Hatch and others may publicly say the president won’t fire Mueller. Privately, they know anything is possible.

So what if he does?

My colleague Quin Hillyer wrote that such an action should result in mass resignations of cabinet officials and staff and “an impeachment inquiry should immediately commence.”

“Such a firing,” Hillyer wrote, “so clearly would ‘obstruct’ (in common parlance, whether or not in some technical-legal sense) the course of justice that it should require Congress to officially wrestle with the thorny question of whether this presidential misbehavior rises (or falls) to ‘impeachable’ levels.”

Actually staging an inquiry would be an accomplishment in a Congress that can’t even pass its appropriations bills on time.

Getting panel members to check their partisan colors and preconceived notions at the door would be positively miraculous.

Again, all hypothetical, and something we can all hope remains that way.

But nothing is for sure with this president and this administration.

Which brings us back to the would-be Virginia Republican Senate nominees.

So far, three candidates have qualified for the ballot: Nick Freitas, E.W. Jackson and Corey A. Stewart.

We already know Stewart has lashed himself to the president’s mast. He will applaud, not question, a Mueller firing. He might even ask why it took so long to happen.

Freitas is taking fire from Stewart for his insufficient loyalty to the president. That’s to be expected from Stewart, who is counting on the commonwealth’s Trump vote to carry him to a statewide nomination that’s twice eluded him.
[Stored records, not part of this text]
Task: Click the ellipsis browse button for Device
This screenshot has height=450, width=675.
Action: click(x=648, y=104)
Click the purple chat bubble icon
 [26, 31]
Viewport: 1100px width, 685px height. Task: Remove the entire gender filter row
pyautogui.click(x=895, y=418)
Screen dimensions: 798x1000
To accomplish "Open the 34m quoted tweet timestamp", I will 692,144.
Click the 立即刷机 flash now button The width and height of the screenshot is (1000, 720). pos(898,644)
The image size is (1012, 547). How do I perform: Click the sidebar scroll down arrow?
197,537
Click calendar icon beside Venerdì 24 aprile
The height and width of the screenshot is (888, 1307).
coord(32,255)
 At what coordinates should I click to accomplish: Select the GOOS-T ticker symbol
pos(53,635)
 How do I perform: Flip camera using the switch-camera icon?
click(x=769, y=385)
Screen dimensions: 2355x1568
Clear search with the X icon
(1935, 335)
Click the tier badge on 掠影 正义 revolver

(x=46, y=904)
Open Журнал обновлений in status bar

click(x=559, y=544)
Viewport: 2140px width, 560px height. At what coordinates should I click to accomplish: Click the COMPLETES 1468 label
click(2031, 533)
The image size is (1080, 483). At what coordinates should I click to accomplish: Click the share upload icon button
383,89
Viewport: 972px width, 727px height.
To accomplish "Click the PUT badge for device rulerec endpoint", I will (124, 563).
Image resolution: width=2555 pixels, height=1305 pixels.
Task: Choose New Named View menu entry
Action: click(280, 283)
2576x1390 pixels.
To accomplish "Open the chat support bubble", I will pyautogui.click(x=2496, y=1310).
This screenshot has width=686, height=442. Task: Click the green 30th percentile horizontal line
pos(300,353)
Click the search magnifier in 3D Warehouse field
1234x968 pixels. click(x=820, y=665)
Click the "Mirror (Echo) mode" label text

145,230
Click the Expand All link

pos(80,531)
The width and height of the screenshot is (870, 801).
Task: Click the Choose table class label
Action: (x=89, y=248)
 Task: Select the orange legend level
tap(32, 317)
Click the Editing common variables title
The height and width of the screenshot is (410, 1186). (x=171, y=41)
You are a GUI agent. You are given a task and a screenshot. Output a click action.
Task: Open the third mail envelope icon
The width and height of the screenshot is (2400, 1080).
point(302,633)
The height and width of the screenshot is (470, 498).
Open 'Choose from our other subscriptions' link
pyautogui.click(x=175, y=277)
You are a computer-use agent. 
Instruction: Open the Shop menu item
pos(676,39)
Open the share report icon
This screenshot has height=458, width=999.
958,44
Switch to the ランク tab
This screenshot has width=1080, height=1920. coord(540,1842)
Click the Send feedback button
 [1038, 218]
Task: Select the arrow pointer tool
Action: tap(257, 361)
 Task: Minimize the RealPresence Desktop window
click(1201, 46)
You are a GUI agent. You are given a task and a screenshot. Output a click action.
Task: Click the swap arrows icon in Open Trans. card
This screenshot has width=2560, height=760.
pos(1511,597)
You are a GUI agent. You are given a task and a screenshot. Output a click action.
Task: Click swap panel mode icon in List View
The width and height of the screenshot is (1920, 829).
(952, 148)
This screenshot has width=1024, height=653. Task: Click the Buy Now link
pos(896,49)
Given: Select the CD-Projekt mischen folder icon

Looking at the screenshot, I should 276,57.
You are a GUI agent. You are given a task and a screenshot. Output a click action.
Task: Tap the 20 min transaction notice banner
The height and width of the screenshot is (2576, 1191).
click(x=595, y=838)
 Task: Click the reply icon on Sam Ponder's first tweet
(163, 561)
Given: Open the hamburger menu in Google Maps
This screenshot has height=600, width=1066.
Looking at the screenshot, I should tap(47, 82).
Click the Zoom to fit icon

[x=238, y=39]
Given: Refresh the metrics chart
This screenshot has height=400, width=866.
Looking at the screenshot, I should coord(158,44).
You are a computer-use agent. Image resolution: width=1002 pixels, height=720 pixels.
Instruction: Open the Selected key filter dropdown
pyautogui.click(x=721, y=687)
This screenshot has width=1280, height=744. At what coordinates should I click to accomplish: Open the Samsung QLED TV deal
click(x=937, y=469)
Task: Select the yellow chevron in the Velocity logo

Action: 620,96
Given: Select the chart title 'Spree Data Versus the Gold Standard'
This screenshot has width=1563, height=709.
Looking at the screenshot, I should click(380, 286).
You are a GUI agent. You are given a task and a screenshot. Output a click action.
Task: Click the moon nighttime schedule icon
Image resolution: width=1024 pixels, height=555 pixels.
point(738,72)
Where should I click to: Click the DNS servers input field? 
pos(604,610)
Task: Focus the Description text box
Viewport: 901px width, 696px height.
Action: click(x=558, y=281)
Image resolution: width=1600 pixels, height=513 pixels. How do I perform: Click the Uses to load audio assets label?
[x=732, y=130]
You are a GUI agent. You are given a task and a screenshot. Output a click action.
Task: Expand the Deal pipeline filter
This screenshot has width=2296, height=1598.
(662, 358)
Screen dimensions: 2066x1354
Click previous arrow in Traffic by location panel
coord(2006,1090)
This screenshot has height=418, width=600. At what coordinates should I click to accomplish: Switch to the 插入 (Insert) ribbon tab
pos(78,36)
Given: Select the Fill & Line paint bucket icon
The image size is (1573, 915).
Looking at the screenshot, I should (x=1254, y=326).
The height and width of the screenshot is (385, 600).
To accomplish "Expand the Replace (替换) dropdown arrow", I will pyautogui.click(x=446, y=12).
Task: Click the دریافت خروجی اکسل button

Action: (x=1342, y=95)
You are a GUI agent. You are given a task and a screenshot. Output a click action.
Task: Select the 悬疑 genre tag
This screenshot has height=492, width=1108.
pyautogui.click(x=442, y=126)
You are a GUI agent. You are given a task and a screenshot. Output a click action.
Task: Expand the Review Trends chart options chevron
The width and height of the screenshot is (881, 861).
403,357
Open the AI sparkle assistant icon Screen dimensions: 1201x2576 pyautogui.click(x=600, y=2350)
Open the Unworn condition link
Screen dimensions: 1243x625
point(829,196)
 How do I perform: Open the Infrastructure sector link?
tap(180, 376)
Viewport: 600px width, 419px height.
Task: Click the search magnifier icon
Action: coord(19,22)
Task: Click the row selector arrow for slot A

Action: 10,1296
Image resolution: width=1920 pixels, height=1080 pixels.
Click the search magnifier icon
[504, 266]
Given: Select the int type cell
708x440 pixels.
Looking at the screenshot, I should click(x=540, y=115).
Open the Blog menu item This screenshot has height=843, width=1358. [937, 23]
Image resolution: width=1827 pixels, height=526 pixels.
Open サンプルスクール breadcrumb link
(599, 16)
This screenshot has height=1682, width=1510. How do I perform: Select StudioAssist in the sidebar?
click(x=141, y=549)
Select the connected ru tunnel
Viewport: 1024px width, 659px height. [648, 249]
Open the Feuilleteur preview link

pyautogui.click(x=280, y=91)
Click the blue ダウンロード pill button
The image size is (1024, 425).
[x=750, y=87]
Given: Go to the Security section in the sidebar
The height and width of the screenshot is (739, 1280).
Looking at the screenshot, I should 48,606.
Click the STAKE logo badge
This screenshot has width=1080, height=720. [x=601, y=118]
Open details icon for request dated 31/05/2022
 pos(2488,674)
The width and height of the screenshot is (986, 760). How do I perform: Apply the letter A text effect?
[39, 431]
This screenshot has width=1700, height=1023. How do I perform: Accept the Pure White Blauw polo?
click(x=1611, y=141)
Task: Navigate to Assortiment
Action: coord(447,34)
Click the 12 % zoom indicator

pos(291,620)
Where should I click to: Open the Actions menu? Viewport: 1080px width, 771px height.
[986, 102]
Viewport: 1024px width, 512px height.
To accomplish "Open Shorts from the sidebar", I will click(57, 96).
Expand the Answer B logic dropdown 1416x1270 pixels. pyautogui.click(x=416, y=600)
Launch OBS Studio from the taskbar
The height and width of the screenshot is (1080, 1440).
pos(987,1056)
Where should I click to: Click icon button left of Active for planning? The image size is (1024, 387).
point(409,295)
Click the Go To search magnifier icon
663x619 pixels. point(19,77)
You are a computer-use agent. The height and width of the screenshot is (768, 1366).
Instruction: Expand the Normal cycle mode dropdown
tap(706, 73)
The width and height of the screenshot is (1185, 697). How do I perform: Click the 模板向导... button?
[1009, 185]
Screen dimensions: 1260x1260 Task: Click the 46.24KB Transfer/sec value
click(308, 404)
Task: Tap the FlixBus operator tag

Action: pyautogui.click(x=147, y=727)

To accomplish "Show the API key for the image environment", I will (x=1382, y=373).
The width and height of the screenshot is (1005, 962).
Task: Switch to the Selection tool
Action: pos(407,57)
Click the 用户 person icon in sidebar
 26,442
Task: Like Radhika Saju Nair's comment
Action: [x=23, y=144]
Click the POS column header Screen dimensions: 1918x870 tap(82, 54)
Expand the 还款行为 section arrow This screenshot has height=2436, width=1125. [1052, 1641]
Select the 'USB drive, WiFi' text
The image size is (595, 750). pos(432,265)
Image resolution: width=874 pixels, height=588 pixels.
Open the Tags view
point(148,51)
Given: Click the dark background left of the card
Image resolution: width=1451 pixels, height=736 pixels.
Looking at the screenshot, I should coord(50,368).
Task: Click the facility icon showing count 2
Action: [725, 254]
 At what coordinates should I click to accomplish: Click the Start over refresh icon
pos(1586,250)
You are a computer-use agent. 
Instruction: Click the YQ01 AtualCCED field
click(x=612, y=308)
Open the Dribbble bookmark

All the more reason for the neophyte statewide candidate to prepare now for a question his liberty platform, alone, cannot answer. Stewart will hit him hard. The Trump voters in the GOP ranks will be lost to him. Is he willing to stand on principle when it matters most? His Green Beret background suggests he would.

Jackson, on his campaign website, states he will “never side with the weak, establishment Republicans who attack the president and refuse to support his agenda.” He also criticized the controversial Trump dossier and FISA warrant as acts of people “trying to get Donald Trump.”

Jackson, then, already has the groundwork for his hypothetical response in place.

Here’s hoping no one has to answer this hypothetical, that the president stays out of Mueller’s way and the investigation continues.

But they, and every Virginia GOP officeholder, needs to have a response ready to go — in case decides wants to try his luck with a constitutional crisis.